Paris Goodnight: My, how much there is to know

Published 12:00 am Sunday, June 26, 2022

How many of the books in the Rowan Public Library have you read? If you’ve ever strolled through and looked at the stacks of books there, you know it’s an impossible task to read even a small portion of them in a lifetime.

When I looked through some of the materials offered in the eight floors of Davis Library in Chapel Hill, I remember thinking what a futile task it would be to try to read all the works those authors throughout the years had poured into their subject matter. You realize quickly there’s no possible way to get through all those books, so how do you go about choosing which ones are worth your time?

It certainly demoralized me when I thought about how much there is to know and that I’d never be able to get a grasp on even a minuscule portion of what was written in all those pages.

Sure, you have to read some things that teachers or professors required, but what about all the other options that are available?

These days, people don’t read books like they used to since so much information is available in the palm of your hand. And instead of choosing to fight through “War and Peace,” it’s a lot easier to skim the short snippets of information that you can absorb easily and then move on to something else.

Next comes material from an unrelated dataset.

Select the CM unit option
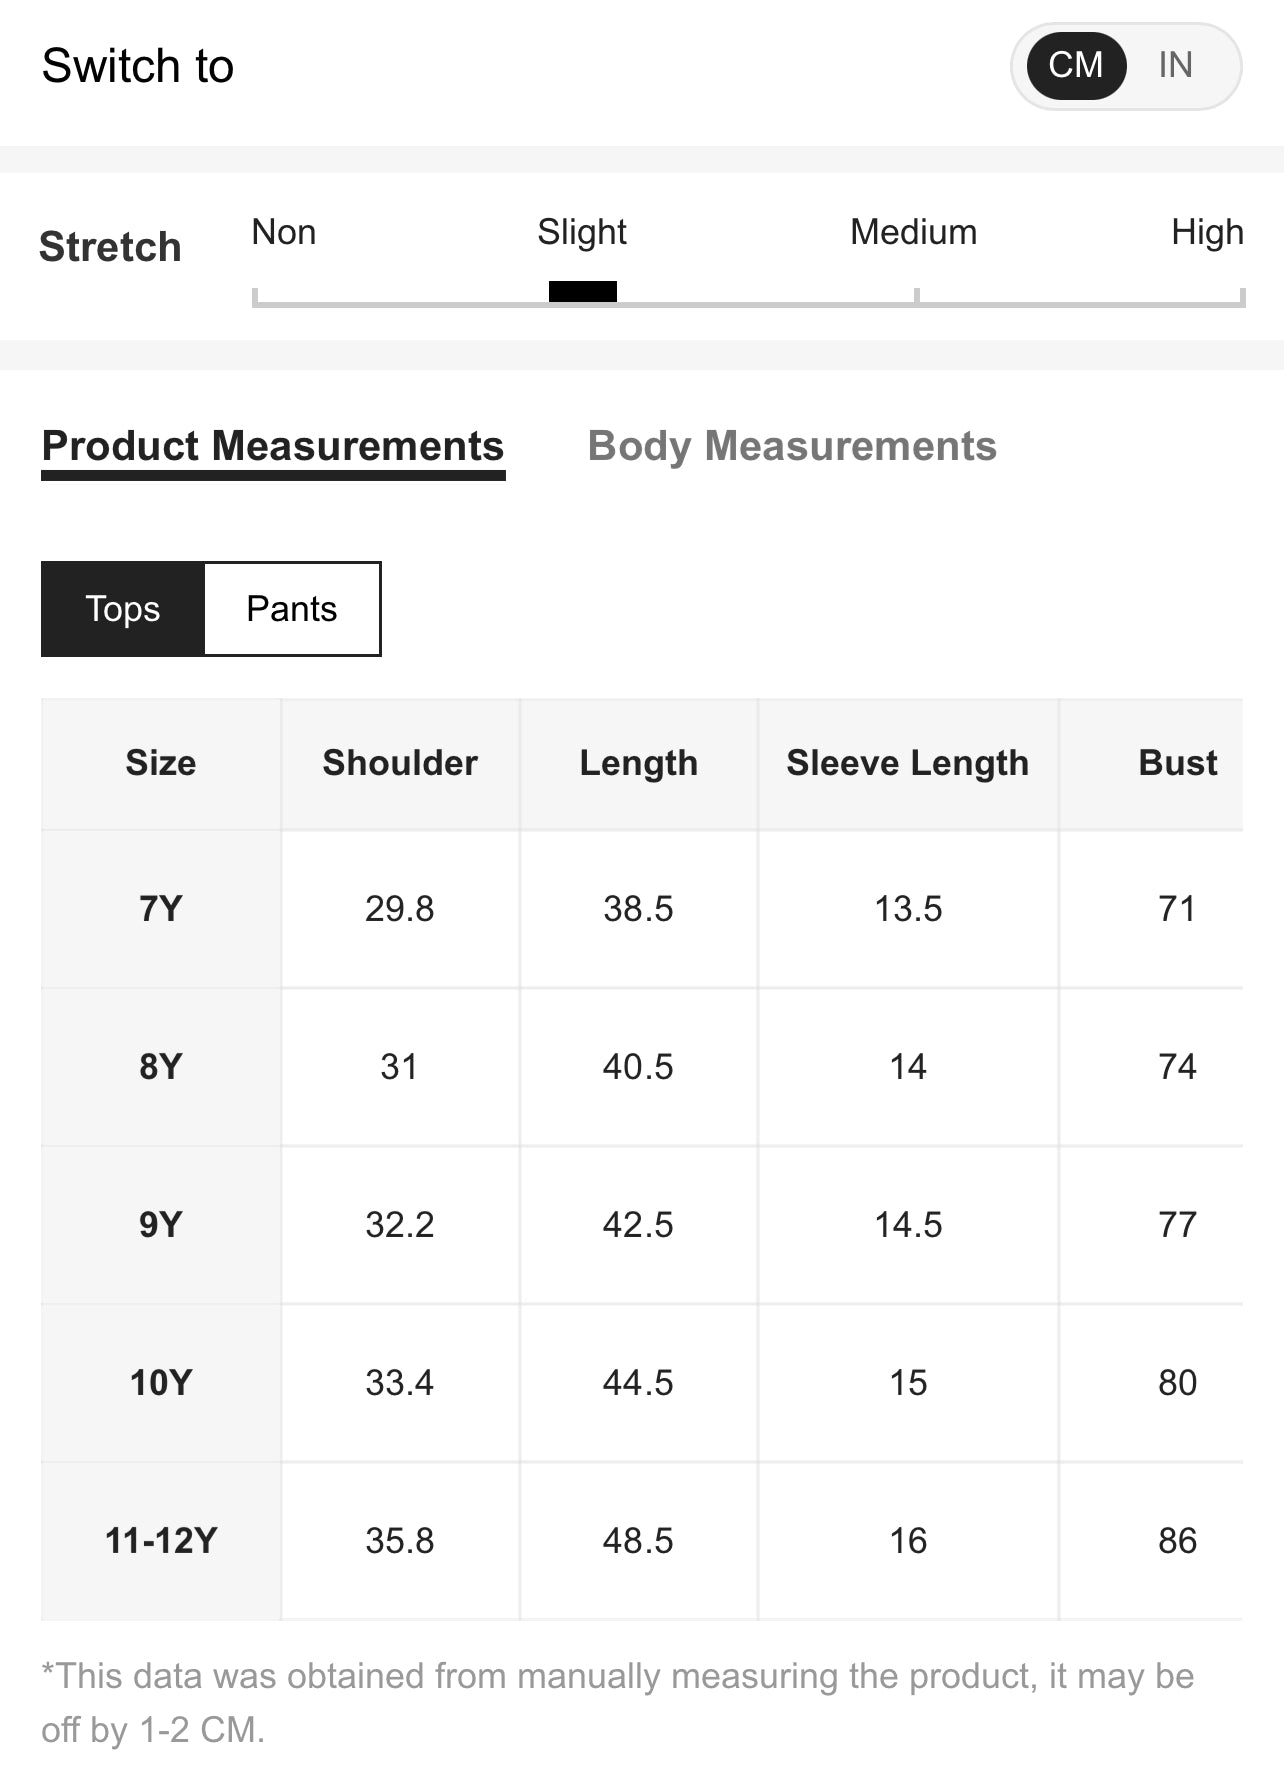 (x=1076, y=66)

But I still enjoy reading a good book every now and then, usually during a rare beach vacation or sometime when I’m not stuck at the computer staring at words for eight hours or more a day on the job.

And I’m not likely to choose something that’s going to make me a wiser man, but maybe something that’s just different enough from the other material I read all day long that it can capture my imagination, and hopefully let it run wild.

I don’t often find myself wading through something that’s novel-length for a second time, but I did pick up my old copy of “Big Red” not too long ago and got all the way through it a few decades after the first time I finished it. I remember thinking a tale of a boy and his dog was just the thing that could keep my interest as an adult just as easily as when I was a boy myself. But it certainly read a little differently on the second time around from when I was younger.

I’ve come to realize over the years that we don’t have to read all the books in the library to have a well rounded base of knowledge. And no matter how much you know, or think you know, you don’t know everything. And there’s always something new to discover, whether in written material or through life experiences.

That’s still what I try to tell myself, even though we used to say coming to work at a newspaper you’d learn something new everyday — but forget two things you already knew. Unfortunately I’m starting to think that’s more true than not as I try to remember names or titles of songs that used to come to me instantly.

Now some of those cerebral filing cabinets get stuck a little easier every year I get older.

I know the material is in there, I just can’t get that instant recall button to work when I need it to. But I’m not going to stop trying to pick up something new everyday, and if there’s a can of WD 40 that works on brain cells, just let me know.

Paris Goodnight is editor of the Salisbury Post.